The work of the Curve Foundation is embedded in its mission: we share culture and stories, connect with each other and raise the visibility of lesbians and queer people. We’ve built our programming around these three pillars: culture, connection and visibility – and each of our first three years has been dedicated to an individual pillar of focus.

In our first year, we focused on connection: traveling to queer events, making ourselves known to our peers in the work, and leaning on our archive to connect the dots (and intersections) between the many members of our community. It felt ambitious to try to align lesbians, non-binary people, bisexual women, and trans people around a common goal, but certainly worth a try. We celebrated heritage months and published new voices at, because (as a Black woman) it mattered to me that those who embody my queerness saw themselves here, too.

But questions came up, time and time again, about where People of Color might locate themselves in Curve’s history. Folks couldn’t connect with our work because they couldn’t see themselves in it — we learned that words were not enough. Visibility, and action, needed to be considered.

So, in our second year, we worked to share culture and stories. Difficult conversations needed to be had. We asked ourselves: ‘Where would the community go if we let ourselves talk, unencumbered by a need to explain our intersections or hide our scars?’ Perhaps we could do the work of connection by sharing culture and stories, visibly, for our community and those seeking to join it. Even within our intersections, we needed to be seen for ourselves.

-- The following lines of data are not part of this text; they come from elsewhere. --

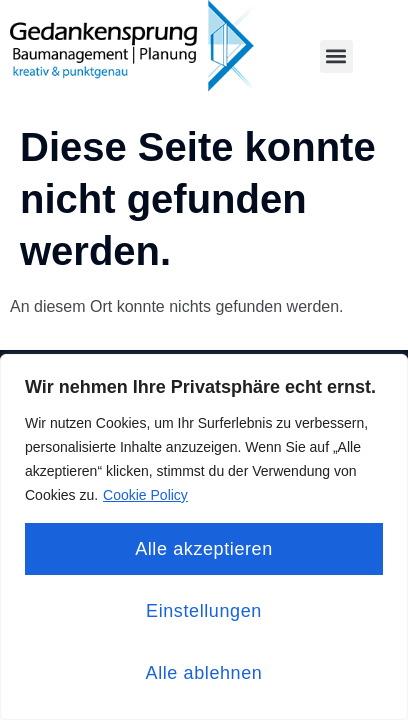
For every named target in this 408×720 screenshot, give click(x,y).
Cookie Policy (145, 495)
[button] (336, 56)
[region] (204, 537)
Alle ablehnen (204, 673)
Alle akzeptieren (204, 549)
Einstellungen (204, 611)
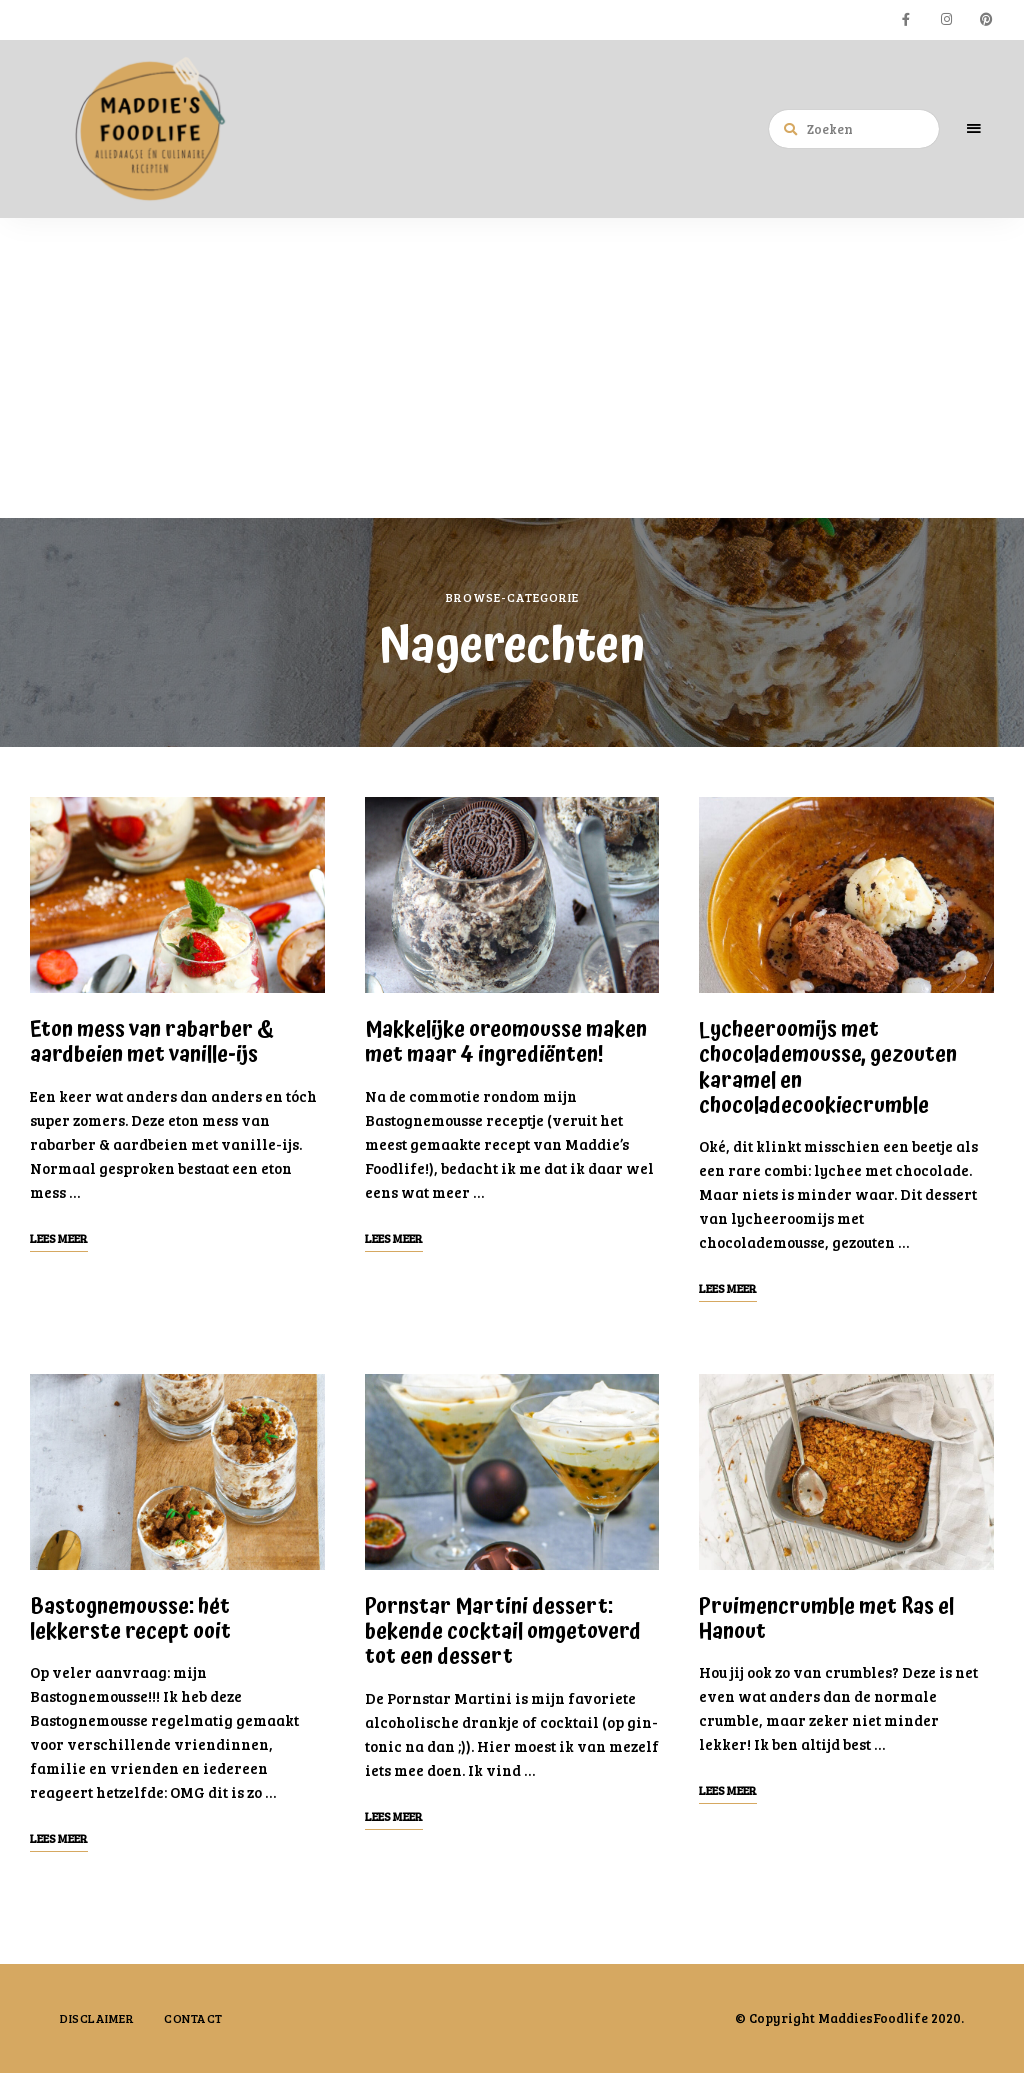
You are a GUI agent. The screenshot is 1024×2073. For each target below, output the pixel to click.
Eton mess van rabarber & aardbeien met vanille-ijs (152, 1042)
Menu (974, 129)
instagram (946, 20)
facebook (906, 20)
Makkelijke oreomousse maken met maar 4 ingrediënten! (506, 1042)
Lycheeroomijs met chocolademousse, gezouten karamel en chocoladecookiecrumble (828, 1068)
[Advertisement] (512, 368)
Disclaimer (97, 2018)
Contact (193, 2018)
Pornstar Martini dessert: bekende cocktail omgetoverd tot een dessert (503, 1632)
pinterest (986, 20)
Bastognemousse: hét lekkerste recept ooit (130, 1619)
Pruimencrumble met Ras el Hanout (826, 1619)
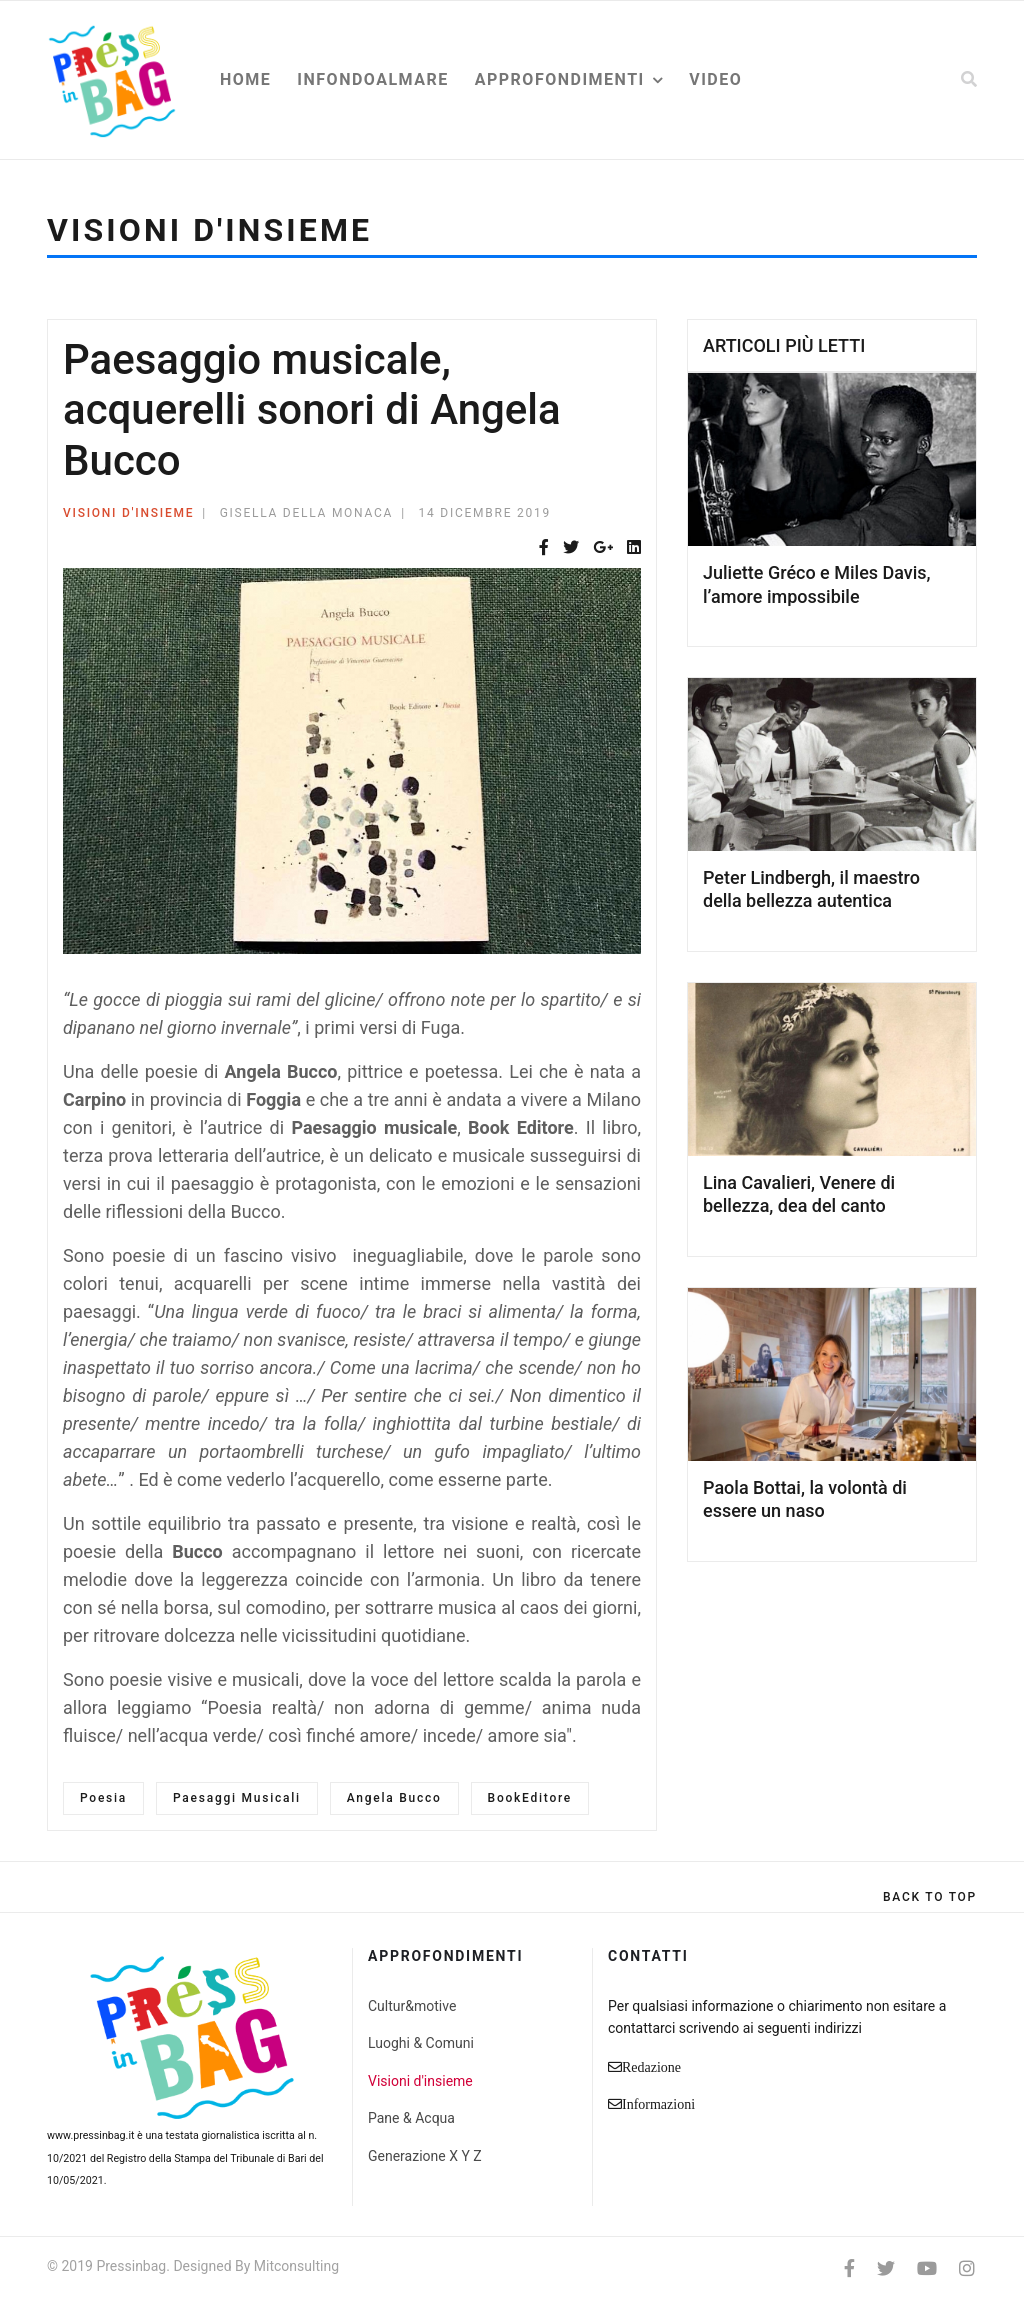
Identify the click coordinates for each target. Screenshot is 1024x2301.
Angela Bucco (394, 1798)
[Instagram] (967, 2268)
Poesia (103, 1798)
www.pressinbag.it (90, 2135)
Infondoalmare (372, 79)
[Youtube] (927, 2268)
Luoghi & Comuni (421, 2043)
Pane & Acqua (411, 2118)
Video (715, 79)
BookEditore (530, 1798)
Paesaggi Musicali (237, 1798)
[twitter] (886, 2268)
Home (245, 79)
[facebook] (849, 2268)
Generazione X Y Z (425, 2156)
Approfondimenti (560, 79)
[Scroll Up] (930, 1897)
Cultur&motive (412, 2006)
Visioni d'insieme (128, 513)
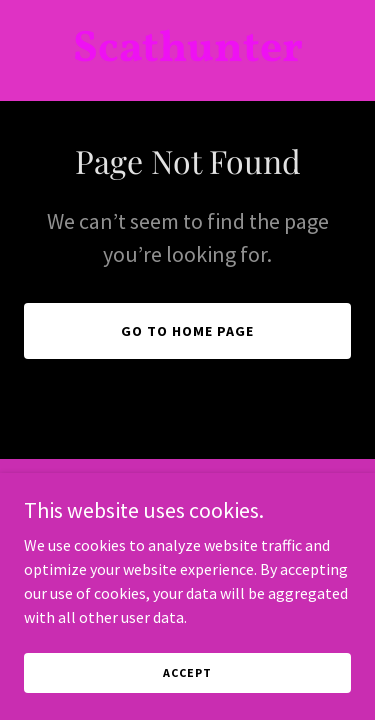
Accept (187, 699)
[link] (187, 55)
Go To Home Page (187, 331)
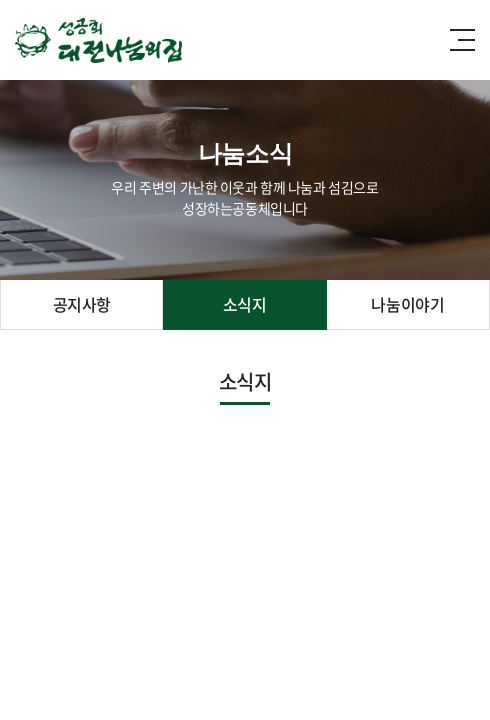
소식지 (245, 304)
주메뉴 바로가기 (0, 0)
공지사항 (82, 304)
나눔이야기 (407, 304)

We launched Beyond the Rainbow to celebrate Lesbian Visibility Week 2022. On Zoom, we started a conversation in a new public square, intended to go beyond the ‘rainbow Pride’ consciousness that tends to lump us all together: yes, we can organize ourselves around the labels of “woman” or “latinx,” but what are the rougher edges that we skim past to do so? We spent 2022 in a conversation that went to the marrow of culture, and story, and we learned that our folks have a tolerance (and deep desire) to talk about hard things.

At the start of our third year, I’m reflecting on the final piece of our mission, visibility, and what we’ve learned about being seen along the way.

When folks reduce Curve to its cover stars, they see a one-dimensional vision of white, thin, cis-presenting lesbianism. If we remove Curve from its context, we forget what the publication means in the history of lesbian self-identity and the visible, messy steps that progress often takes. Our history has taught us that connection requires visibility, but that without culture, nuance, and story we cannot really see each other.

This is why we’ve decided to launch Curve as a digital quarterly that recreates our public square for today’s context. Our hope is that it can be another place to explore visibility, culture and story, and we’ve asked Curve’s last editor-in-chief Merryn Johns to take the helm and guide us. It’s digital, slower than the news, and focused on the joyful ties and edges between us.

A co-created vision

When we center connection, share culture and stories, and allow ourselves to be visible in our humanity, we see a vision of a future that is as ordinary as it is extraordinary. Long before social media, Curve was a testament to how incredible visible ordinariness could be. To see ourselves, fully, and find our community, is the first step towards organizing ourselves around joy.

As a foundation, we’re dreaming and organizing around a future beyond visibility: one where we can embody our most human selves, both ordinary and exceptional, and one where we can always find each other.